Author ORCID Identifier

https://orcid.org/0000-0003-4454-8652

Date of Award

Spring 6-1-2023

Document Type

Thesis (Undergraduate)

Department

Computer Science

First Advisor

Nicholas Jacobson

Second Advisor

Temiloluwa Prioleau

Third Advisor

Soroush Vosoughi

Abstract

Especially among adolescents, screens are being used more than ever. In conjunction with this trend, mental illness is increasingly prevalent among both adults and children, and parental psychological problems are shown to be associated with children's TV watching, video watching, and gaming (Pulkki-Råback et al., 2022). This study aims to approach parent mental illness symptom by symptom to explore which specific symptoms are most central to parent psychological problems in households where children show high screen time behaviors. We draw from the Adolescent Brain Cognitive Development Study (ABCD Study®), a nationwide sample of 11,875 children aged 10-13 collected by the National Institute of Mental Health.
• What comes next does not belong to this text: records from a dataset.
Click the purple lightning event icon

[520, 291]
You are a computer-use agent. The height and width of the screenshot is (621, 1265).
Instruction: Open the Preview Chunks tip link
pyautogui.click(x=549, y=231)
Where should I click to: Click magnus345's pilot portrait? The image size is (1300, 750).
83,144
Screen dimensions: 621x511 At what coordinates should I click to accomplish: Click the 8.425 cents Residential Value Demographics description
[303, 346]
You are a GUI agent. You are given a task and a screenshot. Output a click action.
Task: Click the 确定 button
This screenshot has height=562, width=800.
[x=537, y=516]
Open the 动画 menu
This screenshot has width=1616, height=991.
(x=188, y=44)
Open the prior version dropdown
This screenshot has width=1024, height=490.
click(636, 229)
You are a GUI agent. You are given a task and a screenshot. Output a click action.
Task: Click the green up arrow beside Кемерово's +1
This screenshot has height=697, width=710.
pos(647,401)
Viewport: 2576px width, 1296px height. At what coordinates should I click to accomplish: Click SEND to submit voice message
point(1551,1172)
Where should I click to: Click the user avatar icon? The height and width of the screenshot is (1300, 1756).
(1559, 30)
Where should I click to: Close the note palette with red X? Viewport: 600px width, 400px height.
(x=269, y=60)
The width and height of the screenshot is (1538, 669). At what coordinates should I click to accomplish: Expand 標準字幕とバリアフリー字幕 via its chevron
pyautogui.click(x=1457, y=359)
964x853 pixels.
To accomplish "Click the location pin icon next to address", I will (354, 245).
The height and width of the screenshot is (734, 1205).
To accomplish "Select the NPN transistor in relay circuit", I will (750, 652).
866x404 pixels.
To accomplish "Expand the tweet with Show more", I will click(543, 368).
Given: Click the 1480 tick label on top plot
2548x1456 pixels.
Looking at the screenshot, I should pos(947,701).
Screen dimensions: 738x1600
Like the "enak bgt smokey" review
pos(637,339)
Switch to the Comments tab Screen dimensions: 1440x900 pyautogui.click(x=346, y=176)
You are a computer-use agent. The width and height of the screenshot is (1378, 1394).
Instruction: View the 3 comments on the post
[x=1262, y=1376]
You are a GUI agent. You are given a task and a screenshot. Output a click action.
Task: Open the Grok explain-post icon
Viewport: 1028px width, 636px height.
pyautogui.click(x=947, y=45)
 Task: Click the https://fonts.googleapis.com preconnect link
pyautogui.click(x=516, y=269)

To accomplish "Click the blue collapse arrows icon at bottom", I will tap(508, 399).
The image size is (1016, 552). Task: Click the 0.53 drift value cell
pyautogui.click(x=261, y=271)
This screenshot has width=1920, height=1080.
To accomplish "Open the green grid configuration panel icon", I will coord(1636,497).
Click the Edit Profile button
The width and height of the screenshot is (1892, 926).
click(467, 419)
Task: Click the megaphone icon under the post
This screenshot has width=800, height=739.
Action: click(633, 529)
We utilize Mixed Graphical Models (MGMs) on both polychoric and dichotomized data, using the Extended Bayesian Information Criterion to choose the best models. Within our polychoric data, we pinpoint “I feel worthless and inferior” as a symptom with both high bridge betweenness and strength between symptom communities within high screen time household networks. Within binary high child screen time networks, we find “I have trouble making decisions” as a parent symptom with high bridge strength and betweenness that is central to the overall structure of the network. Finally, we believe our approach could be more successfully applied to other psychological datasets with more nonzero responses to parent psychological symptoms to further illuminate parent symptoms that are important in households with high child screen time. Our analyses do not establish causality because our data is cross-sectional.